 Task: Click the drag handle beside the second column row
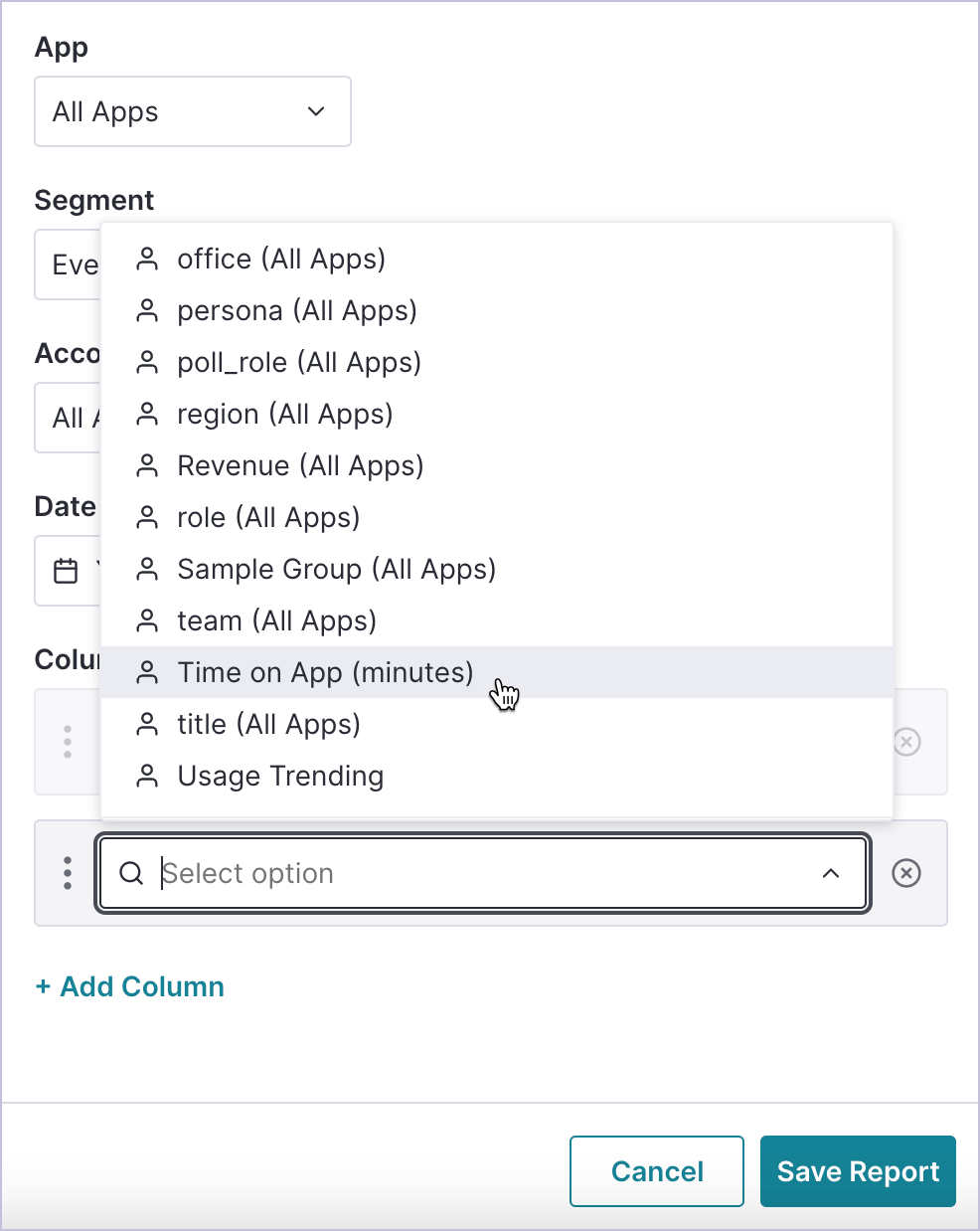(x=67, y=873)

==

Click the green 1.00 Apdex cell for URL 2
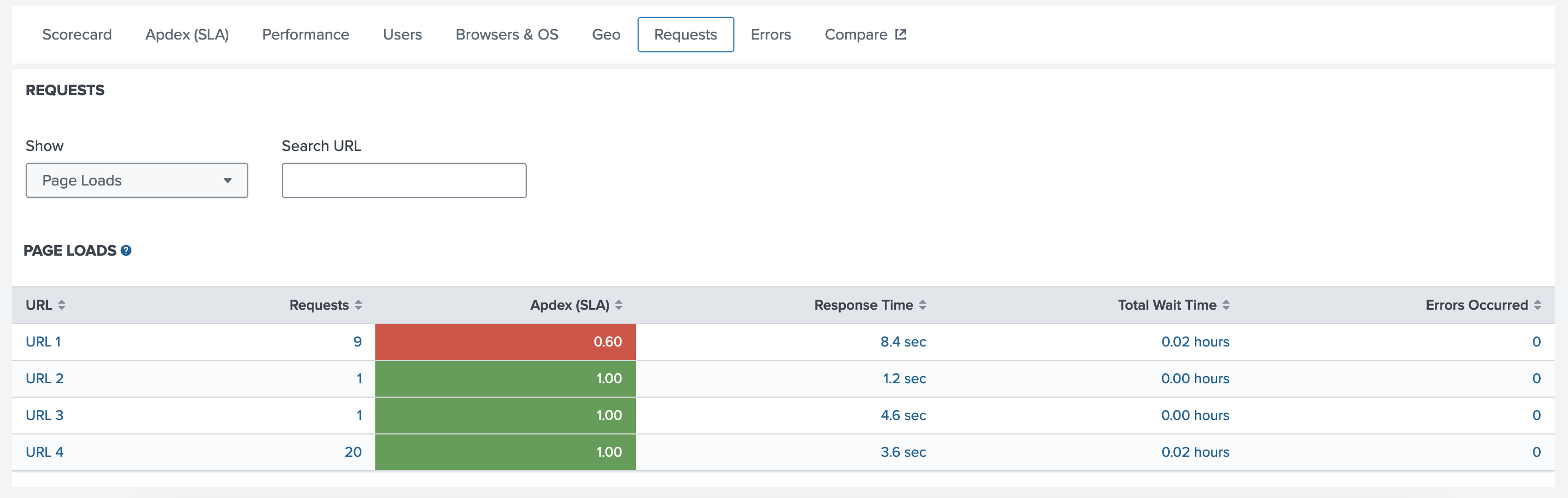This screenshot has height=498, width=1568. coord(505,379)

---

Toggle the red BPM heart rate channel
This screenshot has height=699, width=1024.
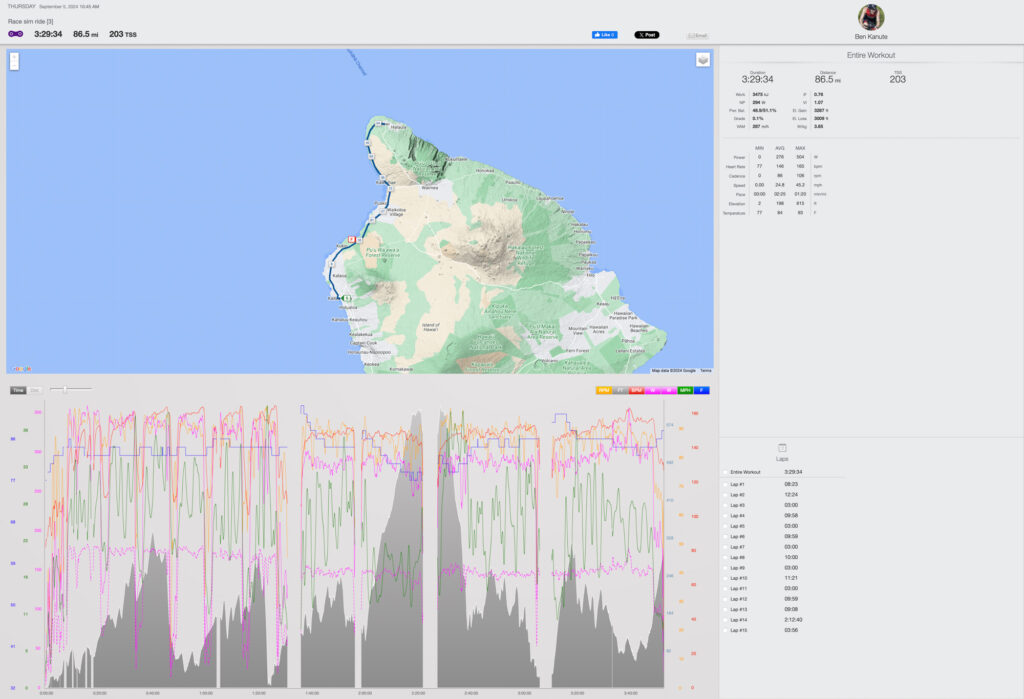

# [Given exercise]
Format the lines of the records above, beginning with the line that contains "Toggle the red BPM heart rate channel" and running through the line that contains "This screenshot has height=699, width=1024.", as a JSON list of strings with one string per line and no blank lines.

# [Output of the task]
[
  "Toggle the red BPM heart rate channel",
  "This screenshot has height=699, width=1024."
]